Un coup de maître, donc, qui a même abouti à une nomination à l’Oscar du meilleur film étranger en 2012.
Pour replonger dans l’univers de ce film singulier, nous avons demandé à Evelyne de la Chenelière de nous parler de quatre beaux souvenirs liés pour elle à toute cette aventure.

Vous souvenez-vous du moment où vous avez appris que Bashir Lazhar, votre pièce, allait devenir un film?
Évelyne de la Chenelière: Le moment précis où cela s’est concrétisé est un peu divisé. je me souviens que Philippe Falardeau, que je connaissais un peu, mais pas beaucoup, m’a appelée pour me dire qu’il désirait l’adapter, puis le processus ensuite s’est fait doucement, en différentes étapes. Mais je me rappelle que j’étais surprise lorsqu’il m’a appelée. Surprise et impressionnée de constater qu’une pièce prévue pour un acteur seul en scène puisse ainsi inspirer tout un paysage, une esthétique qui, au théâtre, était investie par l’imaginaire du spectateur.
Ce moment a aussi réaffirmé ma conviction que le théâtre peut être une source d’imaginaire et d’inspiration très forte.

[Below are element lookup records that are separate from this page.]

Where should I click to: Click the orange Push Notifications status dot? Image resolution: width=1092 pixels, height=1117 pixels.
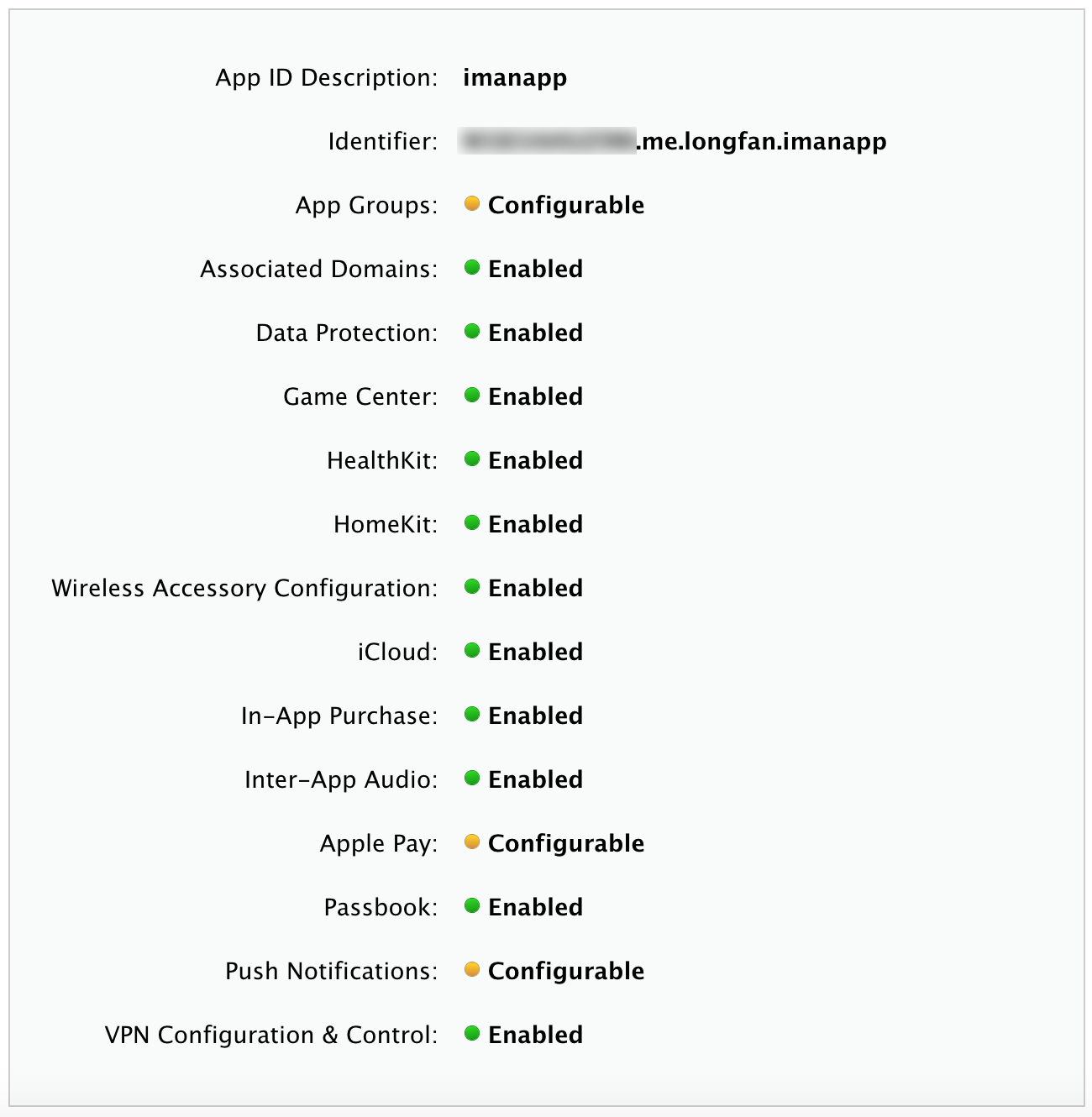(x=472, y=969)
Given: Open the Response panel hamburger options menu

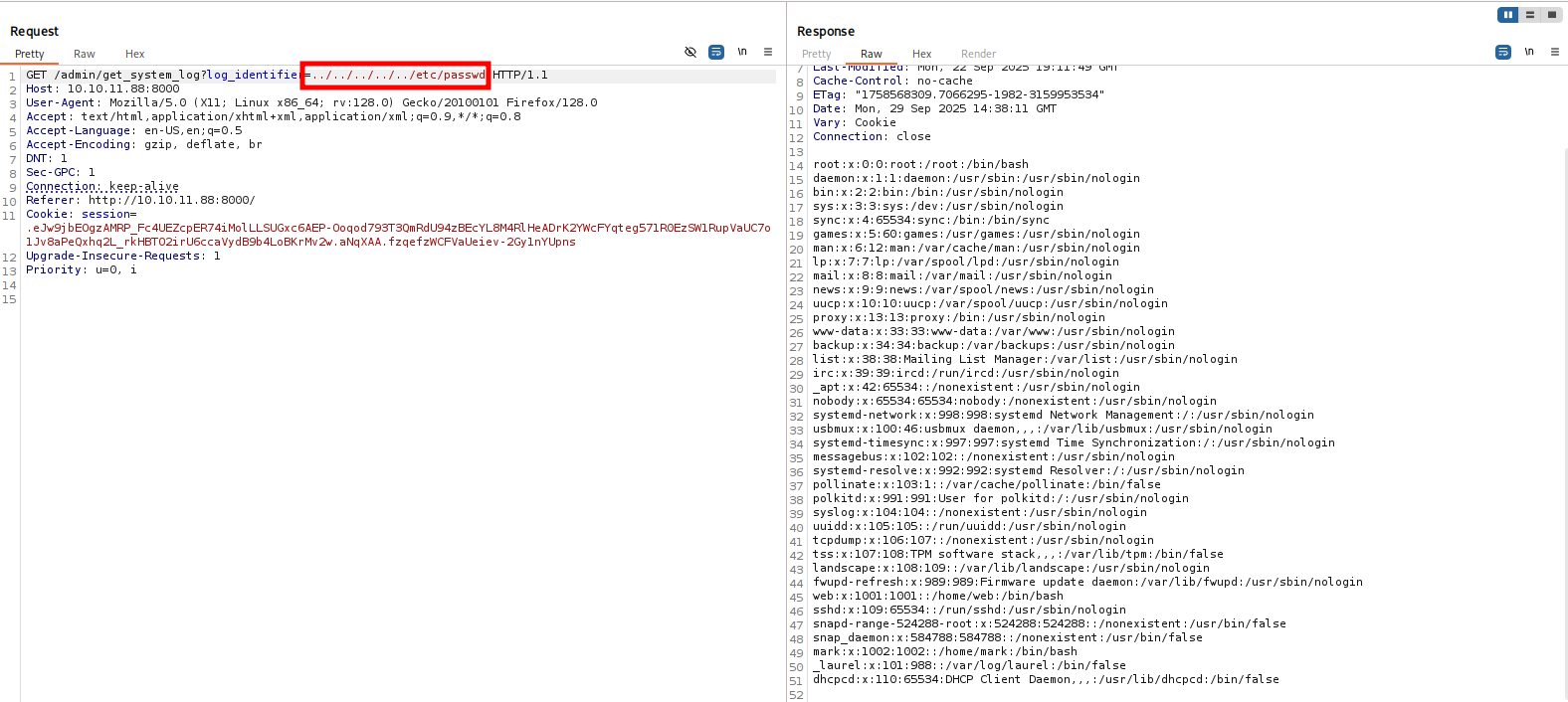Looking at the screenshot, I should pyautogui.click(x=1555, y=52).
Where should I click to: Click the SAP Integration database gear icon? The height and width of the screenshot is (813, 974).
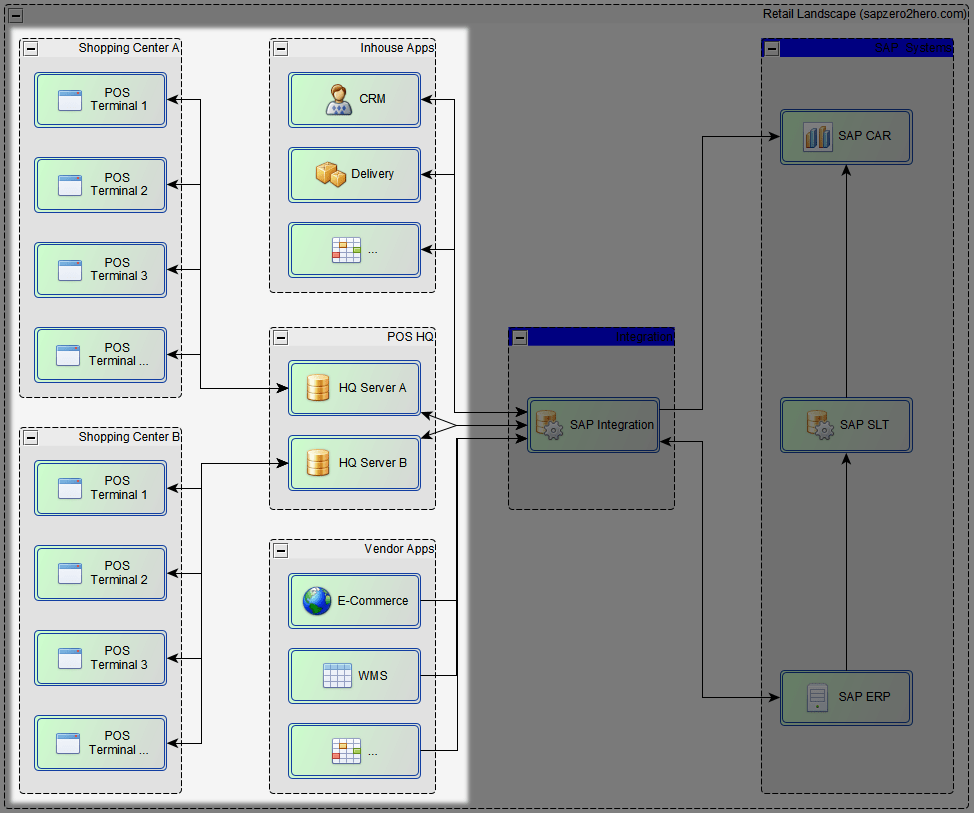549,425
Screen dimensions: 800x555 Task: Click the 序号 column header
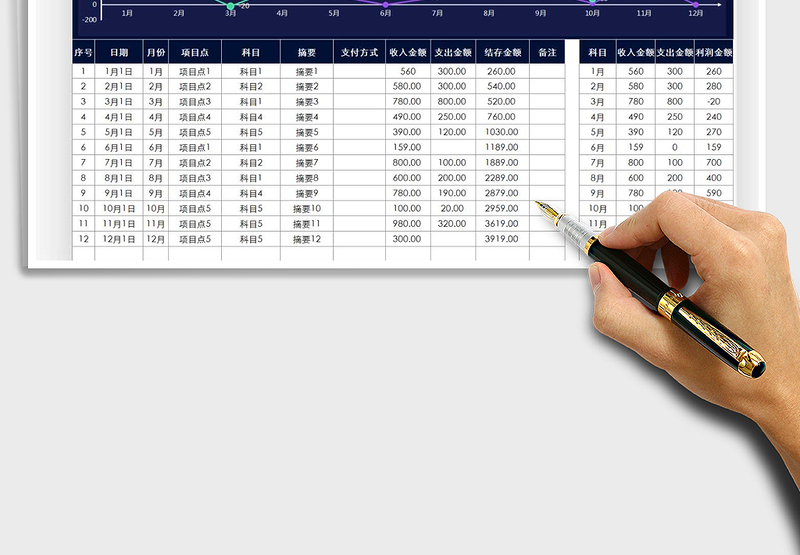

Vous souvenez-vous du moment où vous avez appris que c’était Fellag qui allait interpréter Monsieur Lazhar?
E.D.L.C: Je m’en souviens très bien! J’étais en contact avec lui depuis plusieurs années.
Il avait fait une lecture publique de la pièce lors d’un festival en France, et je l’avais déjà vu sur scène. Je l’avais beaucoup aimé.
Il m’avait aussi écrit une lettre pour me dire à quel point ce rôle avait été important pour lui et sa carrière. Il voulait le créer au théâtre, mais pour 1001 raisons, ça n’a pas eu lieu. Alors, lorsque Philippe Falardeau a entamé le processus des auditions, je lui ai parlé de Fellag. Et lorsqu’il m’a dit qu’il lui donnait le rôle, ça m’a vraiment fait plaisir. C’était un peu comme si la boucle se bouclait.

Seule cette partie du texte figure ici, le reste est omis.